The note being established as a valid contract, binding upon the partnership as such, the partnership continued liable, at least to the extent of the partnership assets, although some members of the company had in the meantime parted with their interests in the concern. The new members purchased with full knowledge of the indebtedness and of the note, and of course took their interests subject to the payment of the partnership debts. (Duryea v. Burt, 28 Cal. 569.)

But it is contended that Hernsley, Cummings, and Baker, who were partners at the time the note was given, and who sold and transferred their shares before the commencement of this action, ought to have been made parties. If this were an action upon the note there would be some plausibility in this position. _ Ordinarily, when a partner retires from a firm he continues personally liable for the indebtedness, unless the new firm has assumed the debt and the creditor has taken them for it. If, in the case of a mining partnership, the retiring partner still continues bound, he, nevertheless, has parted with his equity to have the partnership debts paid out of the partnership property. The purchaser, however, having taken his interest subject to the debts, has no claim to recover against his vendor for any debts which may be paid out of the partnership assets. The former partners, therefore, have no interest except con*195sequentially, in this proceeding, and, if proper, are certainly not necessary parties to it.

At the time the note was given, it appears that a mortgage was executed by Longley upon the property of the company to secure it. This mortgage, like the note, was executed for and on behalf of the company, and purported to be an incumbrance upon the property of the partnership, and not upon Longley’s. interest in it. This being a proceeding by one of the partners to obtain a dissolution of the partnership, and to have the partnership assets applied to the payment of the firm debts, and there being no other creditors, it is not material to inquire whether this instrument is valid or not. The plaintiff does not appear here primarily as a creditor, but as a partner seeking a dissolution of the company and a settlement of its affairs. If he is entitled to a dissolution, the other relief must follow.. There appears to have been no agreement that the partnership should continue for a fixed term, nor was any custom shown which could affect the question of duration. If it were otherwise, however, sufficient cause for a dissolution was 'shown. As the partnership was not dissolved by the death of Longley, Clark had no right, as survivor, to take control of the property. This rule can only apply where the delectus persones exists, and the partnership is dissolved by the death of a partner.

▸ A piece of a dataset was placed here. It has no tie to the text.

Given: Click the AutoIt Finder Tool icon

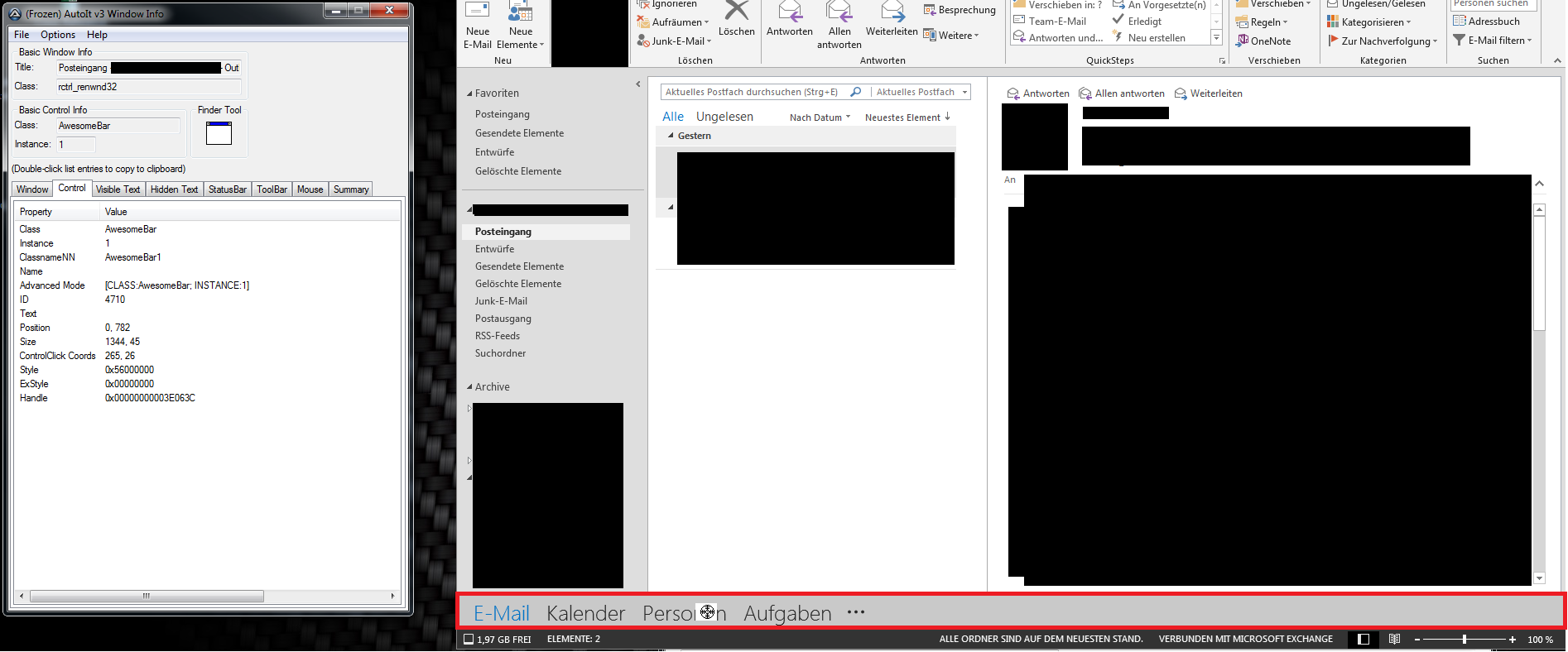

The character of the interest which Glover had acquired in the partnership, if any, is not shown. Had it been, it may be that it would have appeared to the Coúrt that he was not a necessary party. He may have had no transfer of any interest, but only a promise, 'from Jones. At all events, he is not shown to have been a necessary party.

The exceptions to the findings were properly overruled. The additional findings asked for were either immaterial or are the probative facts merely.

It was not necessary; upon a reference, such as was had in *196this case, to move for a new trial, in order to have the report modified by changing some of the findings of the referee. (Harris v. San Francisco Sugar Refinery, 41 Cal. 393.)

The facts found by the referee in regard to the injury by washing away the bed-rock by the plaintiff show that the damage was altogether hypothetical. There is no evidence of bad faith in the matter. Upon this state of facts the allowance was properly stricken out.

The allowance of one thousand dollars, for washing away the reservoir, seems correct. It was virtually disposing of the property of the company, and Jones should be made to account for the value of it to the company. The allowance of one thousand dollars by the referee seems reasonable, and if it were too much, this would not authorize the Court to reject the demand altogether. The decree should be modified in this particular, by charging the plaintiff with this sum of one thousand dollars, as found by the referee.

Ordered that the case be remanded, with directions to modify the decree in accordance with this opinion.